March 2, 2013

Two Hot Plays by Two Celebrity Playwrights


Young Hollywood stars coming to New York to act in plays is so last year.  Now, they’re writing the plays. Just this past week, I saw The Revisionist, a new play by Jesse Eisenberg, most famous for playing Mark Zuckerberg in “The Social Network;” and The Vandal, by Hamish Linklater, best known for his role on the CBS sitcom “The New Adventures of Old Christine.” 

The Revisionist, which opened on Thursday night at the venerable Cherry Lane Theatre in Greenwich Village, is the more high profile of the two because it stars not only its playwright but the great Vanessa Redgrave as well. However, The Vandal, which finishes a six-week run at The Flea Theater in Tribeca tomorrow, is the one that will stick with me.

Although Eisenberg is only 29 and Linklater 36, both plays center around older women struggling to cope with loss and loneliness. And both playwrights have been blessed with actors who are so natural and grounded in those roles that I almost forgot they were acting.

Of course it’s no surprise that Redgave delivers a performance like that. Indeed, no self-respecting theater lover should ever pass up the chance to see her on stage and so my theatergoing buddy Bill and I were really looking forward to seeing The Revisionist, despite my tepid response to Eisenberg’s first play, the quirky buddy comedy Asuncion, which was also produced by the Rattlestick Playwrights Theater (click here to see my review of that). 

This time Eisenberg's odd couple are David, a narcissistic young writer from New York who has traveled to Poland to stay with an elderly cousin he barely knows; and David's host Maria, a survivor of both the Holocaust and the Cold War who is so devoted to her American kin that she’s hung their photos over her bed. Maria sees David's visit as a reflection of their familial bond; he’s just looking for a place to crash.

This crone-succors-cub scenario is reminiscent of the dynamic in Amy Herzog’s 4000 Miles and Alexander Dinelaris’ Red Dog Howls but this is a less accomplished effort than either of those. Eisenberg has created interesting characters and he’s given them some snappy things to say but he hasn’t given the play much heart (click here to read about him and the making of the play). 

That, luckily for theatergoers, is where Redgrave steps in. For with just a sideways glance or the shrug of a shoulder, she’s able to convey the emotional whirl thrumming beneath Maria’s affable exterior.

Redgrave doesn’t entirely make up for Eisenberg’s own self-indulgent acting (egged on by fans who hooted at everything he said and did at the performance Bill and I attended) or for Kip Fagan’s lackluster direction but she’s mesmerizing all the same and worth the price of the ticket.  

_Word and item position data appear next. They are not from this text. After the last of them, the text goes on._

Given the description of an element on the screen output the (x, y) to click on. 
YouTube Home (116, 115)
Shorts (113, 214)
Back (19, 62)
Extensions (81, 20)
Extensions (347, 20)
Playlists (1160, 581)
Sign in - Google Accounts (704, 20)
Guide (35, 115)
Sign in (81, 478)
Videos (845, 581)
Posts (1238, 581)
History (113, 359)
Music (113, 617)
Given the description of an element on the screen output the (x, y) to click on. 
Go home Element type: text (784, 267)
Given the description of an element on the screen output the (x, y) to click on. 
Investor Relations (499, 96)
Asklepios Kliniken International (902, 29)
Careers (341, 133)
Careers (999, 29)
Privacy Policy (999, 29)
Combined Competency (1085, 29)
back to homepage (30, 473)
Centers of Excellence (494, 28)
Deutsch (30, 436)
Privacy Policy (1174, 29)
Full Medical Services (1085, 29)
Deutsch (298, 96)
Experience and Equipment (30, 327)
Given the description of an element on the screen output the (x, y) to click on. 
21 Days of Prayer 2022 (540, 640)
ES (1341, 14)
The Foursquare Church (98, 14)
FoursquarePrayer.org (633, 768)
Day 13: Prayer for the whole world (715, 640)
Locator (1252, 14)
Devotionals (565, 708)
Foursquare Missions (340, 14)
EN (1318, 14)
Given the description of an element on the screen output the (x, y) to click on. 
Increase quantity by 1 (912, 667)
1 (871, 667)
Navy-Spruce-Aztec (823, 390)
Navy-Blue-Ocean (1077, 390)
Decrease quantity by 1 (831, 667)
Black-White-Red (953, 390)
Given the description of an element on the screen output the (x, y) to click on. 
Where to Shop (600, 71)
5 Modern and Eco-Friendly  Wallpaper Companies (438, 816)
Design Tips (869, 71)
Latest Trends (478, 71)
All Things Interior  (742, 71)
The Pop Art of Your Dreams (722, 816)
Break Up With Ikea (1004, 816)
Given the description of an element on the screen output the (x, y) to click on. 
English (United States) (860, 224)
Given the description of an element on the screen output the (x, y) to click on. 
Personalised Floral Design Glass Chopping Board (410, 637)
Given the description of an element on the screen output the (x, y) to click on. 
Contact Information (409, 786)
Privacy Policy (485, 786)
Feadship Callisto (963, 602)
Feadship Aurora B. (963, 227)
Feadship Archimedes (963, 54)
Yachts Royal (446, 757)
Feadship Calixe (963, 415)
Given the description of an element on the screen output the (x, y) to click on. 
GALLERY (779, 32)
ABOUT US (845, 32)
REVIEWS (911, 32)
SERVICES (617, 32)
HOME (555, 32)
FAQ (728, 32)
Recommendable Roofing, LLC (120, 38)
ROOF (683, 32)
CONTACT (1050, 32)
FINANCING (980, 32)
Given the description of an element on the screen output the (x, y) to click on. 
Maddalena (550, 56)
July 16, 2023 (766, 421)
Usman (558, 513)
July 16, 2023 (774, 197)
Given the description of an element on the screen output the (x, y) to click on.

An intergenerational encounter also sparks the action in The Vandal. As a morose middle-aged woman and a garrulous teen wait for a bus, the boy chips way at the woman’s reserve until she finally agrees to purchase some beer for him since he’s too young to buy it himself.  

Complications arise when the curmudgeon who owns the nearby deli professes to be the boy’s father. As the play unspools over the next 70 minutes, the relationships between the three—who are identified only as Man, Woman, Boy—shift and secrets are revealed.

Another marquee name, Helen Hunt, was originally slated to play Woman but when she withdrew, Jim Simpson, the artistic director of The Flea, who also directed this production, wisely brought in Deirdre O’Connell, who seems incapable of giving anything less than a superb performance. Here, she makes the character’s somewhat surreal journey from despair to hope entirely believable.

O'Connell gets strong support from her co-stars along the way. Robbins, who in the past has brought a jittery but honest intensity to such roles as Eugene in the 2009 revival of Brighton Beach Memoirs, is terrific here.  In fact, he’d probably be great as David in The Revisionist too.  

Meanwhile, Zach Grenier, who usually gets cast as bombastic grouches such as the divorce attorney David Lee on TV’s “The Good Wife,” is given the chance to show a softer side and makes the most of it in the quiet final moments of the play.  

Like Eisenberg, Linklater leans a little too heavily on a bet-you-didn’t-see-this-coming plot twist and on the hoary device of having a character tell all after drinking too much. But Linklater (click here to read a piece about him) seems to care more about his characters and in the end, aided by Simpson’s sensitive direction, so did I.

Update: I'm happy to be able to say that The Vandal has scheduled a week of encore performances from March 22 to March 31. You should go.